Heterogeneity of serum creatine kinase isoenzyme MM in myocardial infarction: clinical significance and post-synthetic conversion of "abnormal" sub-bands.

Abstract

We investigated the "abnormal" sub-bands of serum creatine kinase (CK; EC 2.7.3.2) isoenzyme MM in acute myocardial infarction (AMI), using isoelectric focusing in polyacrylamide gels, and compared the patterns with those for non-AMI patients and for athletes with increased CK. The "abnormal" sub-bands a (pI 7.55), b (pI 7.35), c (pI 7.25), d (pI 7.05), e (pI 6.85), f (pI 6.72), g (pI 6.50), h (pI 6.40), i (pI 6.28), j (pI 6.20), and k (pI 6.15), in common with "normal" sub-bands 1 (pI 6.91), 2 (pI 6.65), and 3 (pI 6.35), were less uniformly distributed in the AMI and demonstrated a faster rate of anodal conversion than in the non-AMI patients and athletes. "Abnormal" sub-bands a and b were detected only in the AMI patients.
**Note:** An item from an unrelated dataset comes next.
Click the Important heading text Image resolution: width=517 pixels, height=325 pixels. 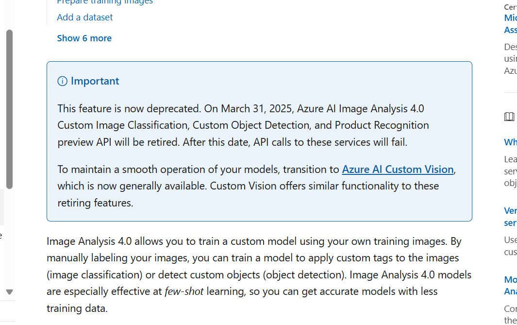95,81
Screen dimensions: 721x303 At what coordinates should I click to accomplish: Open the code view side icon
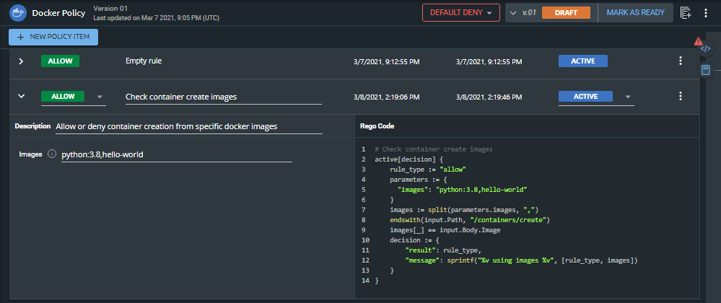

Incubation of myocardial CK-MM, predominantly CK-MM 1, with 2-mercaptoethanol, 15 mmol/L, resulted in conversion to the "abnormal" sub-bands b and c. Incubation of myocardial CK-MM with normal serum of low total CK yielded CK-MM 3, which on further incubation with 2-mercaptoethanol, 15 mmol/L, resulted in conversion to the "abnormal" sub-bands f and g. Comparable in vitro incubation of serum from AMI patients gave pattern changes consistent with conversion of CK-MM 1 to b, c; CK-MM 2 to d, e; and CK-MM 3 to f, g.